4.1 Weed management in rice: Importance of herbicides

Weeds are perceived by farmers as the most important overarching production constraint in rice in SSA (Diagne et al. 2013). Rice systems in SSA are characterized by diverse weed communities. A recent study in East Africa observed 222 species belonging to 46 plant families, with the Poaceae (39 species) and Cyperaceae (38 species) as the most represented ones (Makokha et al. 2017). In a synopsis of the literature on weed species in rice in Africa, Rodenburg and Johnson (2009) reported the five most important species in uplands to be: Rottboellia cochinchinensis, Digitaria horizontalis, Ageratum conyzoides, Tridax procumbens and Eleusine indica. In hydromorphic environments, the top five comprised A. conyzoides, Panicum laxum, Leersia hexandra, Cyperus rotundus, and D. horizontalis and in the lowlands the most frequent species were Sphenoclea zeylanica, Cyperus difformis, Fimbristylis littoralis, Oryza longistaminata, and Echinochloa colona. The reported species diversity makes weed control a complex task.

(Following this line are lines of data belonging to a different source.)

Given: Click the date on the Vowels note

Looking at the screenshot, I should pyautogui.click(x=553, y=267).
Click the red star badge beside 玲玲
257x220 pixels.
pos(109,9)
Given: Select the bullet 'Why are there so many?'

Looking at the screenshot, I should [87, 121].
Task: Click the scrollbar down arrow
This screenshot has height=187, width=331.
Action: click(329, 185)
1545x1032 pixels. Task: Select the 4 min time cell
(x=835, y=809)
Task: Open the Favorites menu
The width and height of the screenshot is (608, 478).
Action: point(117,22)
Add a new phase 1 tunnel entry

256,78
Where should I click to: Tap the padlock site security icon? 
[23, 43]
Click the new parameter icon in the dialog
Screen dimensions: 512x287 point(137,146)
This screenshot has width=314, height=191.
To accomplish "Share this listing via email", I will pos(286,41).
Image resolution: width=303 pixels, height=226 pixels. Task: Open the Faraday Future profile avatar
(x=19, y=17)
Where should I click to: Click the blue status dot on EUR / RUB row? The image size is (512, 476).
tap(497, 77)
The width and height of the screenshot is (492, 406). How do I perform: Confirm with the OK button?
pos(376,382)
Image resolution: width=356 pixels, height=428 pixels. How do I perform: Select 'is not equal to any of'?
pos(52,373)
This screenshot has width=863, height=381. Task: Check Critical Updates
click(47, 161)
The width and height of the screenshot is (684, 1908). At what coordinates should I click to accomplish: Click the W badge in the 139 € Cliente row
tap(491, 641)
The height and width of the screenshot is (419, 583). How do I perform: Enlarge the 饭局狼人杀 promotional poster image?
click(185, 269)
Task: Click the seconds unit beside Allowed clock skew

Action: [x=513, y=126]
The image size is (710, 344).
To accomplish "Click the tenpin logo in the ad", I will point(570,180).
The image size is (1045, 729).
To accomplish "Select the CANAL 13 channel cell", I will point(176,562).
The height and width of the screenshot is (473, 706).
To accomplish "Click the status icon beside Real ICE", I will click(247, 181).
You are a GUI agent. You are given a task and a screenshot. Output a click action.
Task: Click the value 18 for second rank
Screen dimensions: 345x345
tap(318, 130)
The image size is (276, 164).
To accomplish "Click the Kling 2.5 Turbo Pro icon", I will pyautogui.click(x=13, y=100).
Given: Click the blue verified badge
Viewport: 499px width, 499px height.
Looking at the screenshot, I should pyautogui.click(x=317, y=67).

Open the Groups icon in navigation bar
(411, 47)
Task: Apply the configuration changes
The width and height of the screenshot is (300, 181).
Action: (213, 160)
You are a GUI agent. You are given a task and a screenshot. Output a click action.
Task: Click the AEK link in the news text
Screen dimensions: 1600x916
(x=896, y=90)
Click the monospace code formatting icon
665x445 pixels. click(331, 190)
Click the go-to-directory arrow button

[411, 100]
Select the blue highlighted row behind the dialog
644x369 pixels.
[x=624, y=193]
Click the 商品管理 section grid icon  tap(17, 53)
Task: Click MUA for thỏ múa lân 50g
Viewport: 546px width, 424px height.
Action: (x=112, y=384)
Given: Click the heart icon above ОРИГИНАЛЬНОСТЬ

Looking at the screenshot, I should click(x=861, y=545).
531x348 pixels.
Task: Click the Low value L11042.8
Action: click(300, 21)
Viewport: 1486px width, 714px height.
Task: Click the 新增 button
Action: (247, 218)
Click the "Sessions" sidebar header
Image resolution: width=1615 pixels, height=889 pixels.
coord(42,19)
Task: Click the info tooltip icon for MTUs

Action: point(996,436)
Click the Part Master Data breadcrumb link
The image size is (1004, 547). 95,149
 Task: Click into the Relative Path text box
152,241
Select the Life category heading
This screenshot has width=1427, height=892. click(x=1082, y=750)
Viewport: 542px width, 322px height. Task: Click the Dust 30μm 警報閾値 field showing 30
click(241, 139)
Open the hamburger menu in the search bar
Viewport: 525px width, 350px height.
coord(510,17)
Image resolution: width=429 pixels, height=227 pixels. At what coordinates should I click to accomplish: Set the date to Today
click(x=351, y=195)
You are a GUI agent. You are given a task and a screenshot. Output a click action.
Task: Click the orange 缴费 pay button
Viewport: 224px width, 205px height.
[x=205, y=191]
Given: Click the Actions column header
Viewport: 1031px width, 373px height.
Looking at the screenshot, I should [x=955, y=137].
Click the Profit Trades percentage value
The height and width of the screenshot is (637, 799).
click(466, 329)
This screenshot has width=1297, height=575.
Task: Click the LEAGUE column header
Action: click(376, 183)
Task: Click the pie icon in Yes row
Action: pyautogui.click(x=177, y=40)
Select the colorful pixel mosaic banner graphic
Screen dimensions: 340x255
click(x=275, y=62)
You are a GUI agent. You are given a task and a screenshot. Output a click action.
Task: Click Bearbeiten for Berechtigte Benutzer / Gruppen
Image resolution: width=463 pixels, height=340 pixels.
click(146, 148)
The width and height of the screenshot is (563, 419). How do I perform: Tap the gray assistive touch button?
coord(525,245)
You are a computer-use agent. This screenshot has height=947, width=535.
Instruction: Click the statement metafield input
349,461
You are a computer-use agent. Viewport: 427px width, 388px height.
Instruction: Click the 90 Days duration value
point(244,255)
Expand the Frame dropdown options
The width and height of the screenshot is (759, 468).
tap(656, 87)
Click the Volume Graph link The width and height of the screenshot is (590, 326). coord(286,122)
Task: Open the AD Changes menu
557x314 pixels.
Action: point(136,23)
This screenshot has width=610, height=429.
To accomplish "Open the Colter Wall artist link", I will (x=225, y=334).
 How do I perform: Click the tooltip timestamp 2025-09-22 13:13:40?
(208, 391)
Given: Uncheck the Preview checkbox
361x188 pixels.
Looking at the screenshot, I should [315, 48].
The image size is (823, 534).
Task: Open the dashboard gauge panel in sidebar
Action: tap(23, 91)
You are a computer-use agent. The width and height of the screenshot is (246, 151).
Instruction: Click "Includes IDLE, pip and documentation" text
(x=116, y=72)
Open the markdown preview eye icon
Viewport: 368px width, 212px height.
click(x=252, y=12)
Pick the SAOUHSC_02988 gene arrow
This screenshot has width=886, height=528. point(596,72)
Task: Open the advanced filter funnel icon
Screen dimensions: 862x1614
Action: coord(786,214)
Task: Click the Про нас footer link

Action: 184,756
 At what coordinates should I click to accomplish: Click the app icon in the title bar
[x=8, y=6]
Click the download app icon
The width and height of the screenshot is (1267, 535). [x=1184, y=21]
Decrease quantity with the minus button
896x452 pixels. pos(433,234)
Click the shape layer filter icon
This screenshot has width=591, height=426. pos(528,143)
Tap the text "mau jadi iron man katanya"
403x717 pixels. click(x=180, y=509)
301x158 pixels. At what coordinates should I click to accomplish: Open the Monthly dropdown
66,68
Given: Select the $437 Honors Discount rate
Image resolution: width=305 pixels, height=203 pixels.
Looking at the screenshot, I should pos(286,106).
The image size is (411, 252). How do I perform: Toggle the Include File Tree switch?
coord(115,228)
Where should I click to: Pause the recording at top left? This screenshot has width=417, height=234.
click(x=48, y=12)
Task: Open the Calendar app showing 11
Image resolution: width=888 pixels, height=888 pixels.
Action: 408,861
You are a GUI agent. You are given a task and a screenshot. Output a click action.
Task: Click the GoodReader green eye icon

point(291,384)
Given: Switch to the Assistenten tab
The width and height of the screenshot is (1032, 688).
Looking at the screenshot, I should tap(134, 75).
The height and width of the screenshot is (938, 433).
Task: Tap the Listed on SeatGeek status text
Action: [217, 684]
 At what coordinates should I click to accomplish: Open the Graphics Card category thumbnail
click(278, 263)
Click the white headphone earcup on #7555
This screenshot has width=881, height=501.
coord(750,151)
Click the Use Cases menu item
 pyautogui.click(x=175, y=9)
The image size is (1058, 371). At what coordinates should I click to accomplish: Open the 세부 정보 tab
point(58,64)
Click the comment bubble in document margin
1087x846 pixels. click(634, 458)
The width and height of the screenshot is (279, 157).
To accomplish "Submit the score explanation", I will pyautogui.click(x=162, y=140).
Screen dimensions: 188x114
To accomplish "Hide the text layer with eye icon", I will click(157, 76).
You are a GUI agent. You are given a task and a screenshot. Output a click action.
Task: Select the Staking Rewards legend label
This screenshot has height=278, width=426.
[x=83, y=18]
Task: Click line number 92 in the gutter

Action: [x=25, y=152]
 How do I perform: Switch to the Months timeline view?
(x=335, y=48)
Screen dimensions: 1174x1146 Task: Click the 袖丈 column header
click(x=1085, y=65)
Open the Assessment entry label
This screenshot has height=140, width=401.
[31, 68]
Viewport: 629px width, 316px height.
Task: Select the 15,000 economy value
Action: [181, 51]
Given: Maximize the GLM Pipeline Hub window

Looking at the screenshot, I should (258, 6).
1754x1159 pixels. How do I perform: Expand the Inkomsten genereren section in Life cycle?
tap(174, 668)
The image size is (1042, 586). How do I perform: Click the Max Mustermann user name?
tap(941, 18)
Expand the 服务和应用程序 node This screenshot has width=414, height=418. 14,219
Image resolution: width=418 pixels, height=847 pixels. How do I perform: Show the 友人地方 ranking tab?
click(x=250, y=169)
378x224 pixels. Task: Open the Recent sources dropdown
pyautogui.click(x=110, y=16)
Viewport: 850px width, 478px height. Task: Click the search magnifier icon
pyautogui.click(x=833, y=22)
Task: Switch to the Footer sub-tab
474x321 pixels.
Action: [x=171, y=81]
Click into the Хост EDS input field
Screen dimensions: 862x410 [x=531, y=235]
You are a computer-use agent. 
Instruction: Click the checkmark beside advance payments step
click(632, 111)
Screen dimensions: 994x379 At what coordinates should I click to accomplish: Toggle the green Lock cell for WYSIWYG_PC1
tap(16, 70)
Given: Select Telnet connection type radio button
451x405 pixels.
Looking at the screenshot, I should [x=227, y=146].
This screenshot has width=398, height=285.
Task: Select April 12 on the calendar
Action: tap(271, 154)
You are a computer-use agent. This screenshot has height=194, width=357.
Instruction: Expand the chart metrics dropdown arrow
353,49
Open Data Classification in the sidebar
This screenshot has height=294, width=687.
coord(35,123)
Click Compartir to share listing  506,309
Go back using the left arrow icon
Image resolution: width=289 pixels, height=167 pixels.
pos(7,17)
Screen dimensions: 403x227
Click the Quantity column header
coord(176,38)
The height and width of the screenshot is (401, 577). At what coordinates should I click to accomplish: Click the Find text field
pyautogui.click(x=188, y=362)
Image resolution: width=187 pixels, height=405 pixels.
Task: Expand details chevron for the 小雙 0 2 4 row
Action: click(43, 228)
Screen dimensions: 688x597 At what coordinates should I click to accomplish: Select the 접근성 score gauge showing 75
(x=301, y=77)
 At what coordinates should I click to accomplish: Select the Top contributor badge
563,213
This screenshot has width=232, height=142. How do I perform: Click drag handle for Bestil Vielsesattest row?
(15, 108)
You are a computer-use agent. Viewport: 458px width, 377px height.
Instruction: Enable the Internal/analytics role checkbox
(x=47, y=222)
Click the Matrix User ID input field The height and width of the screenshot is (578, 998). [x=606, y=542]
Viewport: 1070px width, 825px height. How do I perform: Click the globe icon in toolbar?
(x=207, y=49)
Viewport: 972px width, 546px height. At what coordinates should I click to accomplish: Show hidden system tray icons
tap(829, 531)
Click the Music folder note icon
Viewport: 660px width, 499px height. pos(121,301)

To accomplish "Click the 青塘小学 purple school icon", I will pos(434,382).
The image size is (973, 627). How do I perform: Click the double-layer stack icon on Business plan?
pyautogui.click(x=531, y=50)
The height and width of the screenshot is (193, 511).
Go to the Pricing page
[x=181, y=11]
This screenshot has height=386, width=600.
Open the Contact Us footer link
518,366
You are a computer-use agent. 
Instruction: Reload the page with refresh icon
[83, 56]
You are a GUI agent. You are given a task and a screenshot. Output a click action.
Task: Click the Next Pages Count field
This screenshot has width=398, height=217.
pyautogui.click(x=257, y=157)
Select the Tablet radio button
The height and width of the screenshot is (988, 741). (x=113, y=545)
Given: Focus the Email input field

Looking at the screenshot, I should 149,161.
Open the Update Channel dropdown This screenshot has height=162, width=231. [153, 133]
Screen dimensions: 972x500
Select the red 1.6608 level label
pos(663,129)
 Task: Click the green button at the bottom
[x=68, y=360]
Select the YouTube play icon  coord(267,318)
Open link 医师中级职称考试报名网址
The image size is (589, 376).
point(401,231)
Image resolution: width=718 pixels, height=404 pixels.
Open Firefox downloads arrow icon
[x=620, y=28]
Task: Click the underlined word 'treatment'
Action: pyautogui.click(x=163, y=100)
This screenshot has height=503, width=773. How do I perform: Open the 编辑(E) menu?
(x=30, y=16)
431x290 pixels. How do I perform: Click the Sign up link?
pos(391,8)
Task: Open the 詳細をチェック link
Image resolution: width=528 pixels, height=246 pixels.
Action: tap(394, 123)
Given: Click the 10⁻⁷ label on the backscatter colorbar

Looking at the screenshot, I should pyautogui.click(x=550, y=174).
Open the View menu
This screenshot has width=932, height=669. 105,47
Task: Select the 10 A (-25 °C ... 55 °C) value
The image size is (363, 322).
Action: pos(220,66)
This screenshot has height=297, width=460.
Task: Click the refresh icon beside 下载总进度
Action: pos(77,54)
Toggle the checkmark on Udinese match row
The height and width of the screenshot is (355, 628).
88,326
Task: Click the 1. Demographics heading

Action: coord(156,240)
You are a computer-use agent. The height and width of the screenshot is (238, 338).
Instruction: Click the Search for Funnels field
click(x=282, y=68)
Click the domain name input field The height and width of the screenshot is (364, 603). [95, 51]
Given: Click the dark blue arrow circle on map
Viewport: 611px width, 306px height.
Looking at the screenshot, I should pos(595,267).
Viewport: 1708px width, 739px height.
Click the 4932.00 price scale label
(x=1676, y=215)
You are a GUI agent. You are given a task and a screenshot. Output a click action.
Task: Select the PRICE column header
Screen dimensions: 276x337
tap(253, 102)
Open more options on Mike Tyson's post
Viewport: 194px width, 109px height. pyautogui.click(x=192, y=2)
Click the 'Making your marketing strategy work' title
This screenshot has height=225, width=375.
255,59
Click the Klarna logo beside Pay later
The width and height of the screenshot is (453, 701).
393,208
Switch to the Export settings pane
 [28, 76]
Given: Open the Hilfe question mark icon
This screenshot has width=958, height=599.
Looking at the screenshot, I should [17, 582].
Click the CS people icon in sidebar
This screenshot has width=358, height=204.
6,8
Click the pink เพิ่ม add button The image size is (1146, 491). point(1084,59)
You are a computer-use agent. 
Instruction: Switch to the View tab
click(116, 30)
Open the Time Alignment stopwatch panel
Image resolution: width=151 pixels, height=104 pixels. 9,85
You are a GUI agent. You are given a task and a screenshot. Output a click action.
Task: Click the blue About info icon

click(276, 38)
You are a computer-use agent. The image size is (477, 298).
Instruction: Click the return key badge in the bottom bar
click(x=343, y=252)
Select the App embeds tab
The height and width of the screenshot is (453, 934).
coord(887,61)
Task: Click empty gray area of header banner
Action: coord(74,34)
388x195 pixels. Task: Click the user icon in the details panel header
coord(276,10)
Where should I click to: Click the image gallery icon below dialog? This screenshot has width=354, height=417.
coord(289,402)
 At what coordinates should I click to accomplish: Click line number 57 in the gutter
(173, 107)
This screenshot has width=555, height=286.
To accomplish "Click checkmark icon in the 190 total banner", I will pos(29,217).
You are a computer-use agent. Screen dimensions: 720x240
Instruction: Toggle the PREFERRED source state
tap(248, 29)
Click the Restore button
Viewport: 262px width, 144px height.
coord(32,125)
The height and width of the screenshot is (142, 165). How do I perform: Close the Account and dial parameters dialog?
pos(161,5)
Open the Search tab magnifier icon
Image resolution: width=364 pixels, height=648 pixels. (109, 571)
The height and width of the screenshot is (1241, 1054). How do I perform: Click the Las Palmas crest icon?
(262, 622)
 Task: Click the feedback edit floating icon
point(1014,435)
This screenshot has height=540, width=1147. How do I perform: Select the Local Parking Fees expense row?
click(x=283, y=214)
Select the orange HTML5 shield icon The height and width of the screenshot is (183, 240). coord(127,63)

Weed control proved to be an important management practice for safeguarding rice yields and therefore is an important contributor to increased food security. Based on the data of the current study, it was estimated that farmers in irrigated rice systems could save 1 t ha−1 of grain following a minimum of two weed control interventions. This range of yield loss reductions obtained by weed management corroborates previous studies on irrigated rice (Haefele et al. 2000; Becker et al. 2003). In the rainfed uplands, the rice yield estimate following two weeding interventions was 1.6 t ha−1, a yield loss reduction of 0.4 t ha−1 compared with the no-intervention reference, while three interventions resulted in an estimated yield of 2.1 t ha−1,a loss reduction of nearly 1 t ha−1. These yield savings are similar to estimates from a previous study on weeding in upland rice, conducted by Ogwuike et al. (2014).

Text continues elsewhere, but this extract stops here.